Data items:
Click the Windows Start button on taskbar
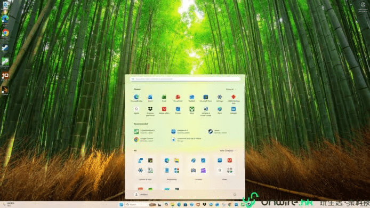 point(121,204)
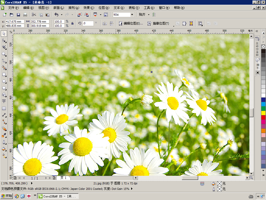Select the Zoom tool in the toolbox
The height and width of the screenshot is (200, 266).
click(4, 54)
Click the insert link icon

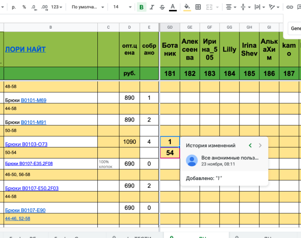tap(290, 7)
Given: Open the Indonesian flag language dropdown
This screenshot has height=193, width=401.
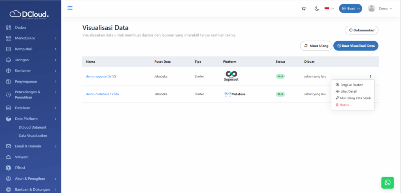Looking at the screenshot, I should pos(329,9).
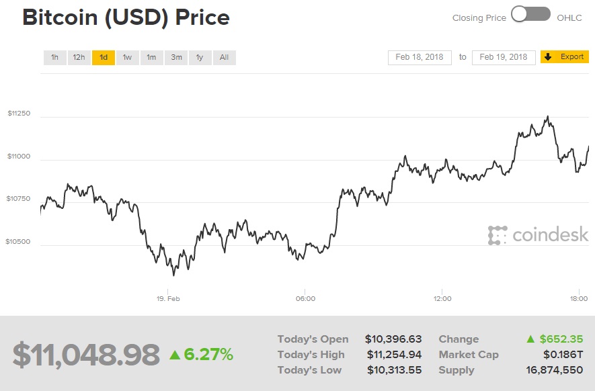The image size is (595, 391).
Task: Click the price line peak near $11250
Action: (x=548, y=117)
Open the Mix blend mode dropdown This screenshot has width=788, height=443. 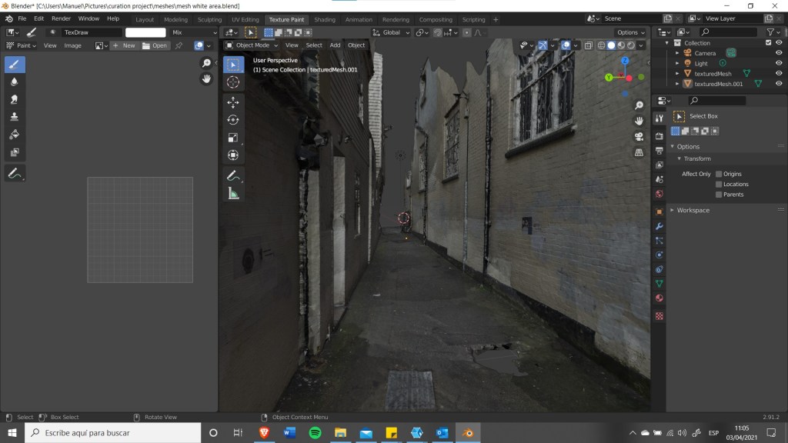(x=193, y=33)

### [AIM OF THE EXERCISE]
Only the lines from the start of the records above through the line containing "Given: Open the" should be returned, exactly and with both ends, please; the pictures stay out.

### [ANSWER TO THIS PROBLEM]
Click the Windows Start button on taskbar
 point(121,204)
Select the Zoom tool in the toolbox
The height and width of the screenshot is (200, 266).
click(4, 54)
Click the insert link icon

tap(290, 7)
Given: Open the Indonesian flag language dropdown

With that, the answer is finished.